Os estudos em Psicologia Social, Psicologia do Desenvolvimento, Biologia, Etologia e as Neurociências Cognitivas, para não citar somente as Ciências Sociais, são consensuais na concepção de que o ser humano é dotado de instinto gregário e carece da filia para se firmar como pessoa com capacidade cognitiva, consciente de si e das maneiras pelas quais constrói conhecimento. Isso só é possível porque somente somos o que somos por estarmos e sermos com os outros. E estes outros são, primordialmente, as pessoas com as quais estabelecemos nossos vínculos fundamentais para sobrevivência, para afetos genuínos, autoconhecimento… Não pretendo esgotar o tema aqui, fazer um tratado. Contudo, se há discussão, debate e pesquisa, por exemplo, sobre identidade, estamos a sinalizar o quão basilar é o convívio familiar para a psique humana.
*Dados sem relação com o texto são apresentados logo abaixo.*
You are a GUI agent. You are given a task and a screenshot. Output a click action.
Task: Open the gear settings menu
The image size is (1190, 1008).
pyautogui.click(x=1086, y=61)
Nesse entendimento, falar de crianças órfãs, é falar de pessoas que mal concebem plenamente o mundo. Entre os 5 e os 7 anos, por exemplo, há o pensamento do tipo simbólico, mas não abstrato. A significação da dor da perda carece de uma abstração da qual a criança ainda não dispõe. Nota-se que a dor é o único sentido humano que possui dupla dimensão: física (sensorial/tátil) e psicológica (subjetiva). A dor infantil ainda é mais peculiar em virtude da imaturidade de seu sistema nervoso. Como dizer de uma experiência que, além de não estarem preparados para ela, ainda não foi quiçá entendida no curso das experiências de vida? Como compreendem uma perda se quem as poderiam apoiar já não está com elas? Como se aprende ser só? Sendo?

De acordo com o Manual Diagnóstico e Estatístico dos Transtornos Mentais (DSM-5), o luto consiste em um processo natural e esperado diante de perda ou ruptura de vínculos. Passa a ser patológico quando persistem problemas cognitivos, comportamentais e emocionais por pelo menos 12 meses da perda ou ruptura significativa repentina. Tendo isso em vista, como estão nossas 130 mil crianças e adolescentes órfãos de pais e/ou cuidadores em sua maioria avós? Estão elas aprendendo a serem sós? Estão aprendendo, sós? Quem tem sido seus suportes emocionais e práticos?

E você adulto, que mal suporta visualizar quem fita no espelho por insistir em matar a criança que reside em si, já aprendeu a ser só? Ou, insiste em negar que só, estará a espreitar com vermes ansiosos por roer os olhos que jaz, sem enxergar, nunca tiveram visto órfão em vida? E você, adulto, em ânsia análoga a ânsia que sobe agora a tua boca por ler estas retóricas palavras, permanecerá na frialdade inorgânica da terra que de um lado tem carnaval e do outro a fome total?

Como disse Norbert Elias (2001, p. 11), “não é a morte, mas o conhecimento da morte que cria problemas para o ser humano”. E se não a conhecemos, não temos problemas; nos damos por satisfeitos com eufemismos imperfeitos e em ambiente de repugnância, recusamos as ruínas enquanto bebemos, em sangue, o podre das carnificinas.

* Luciana Xavier Senra – Psicóloga, Doutora em Psicologia, Professora Universitária e Psicoterapeuta que ouve música, lê Augusto dos Anjos e possui vícios de linguagem.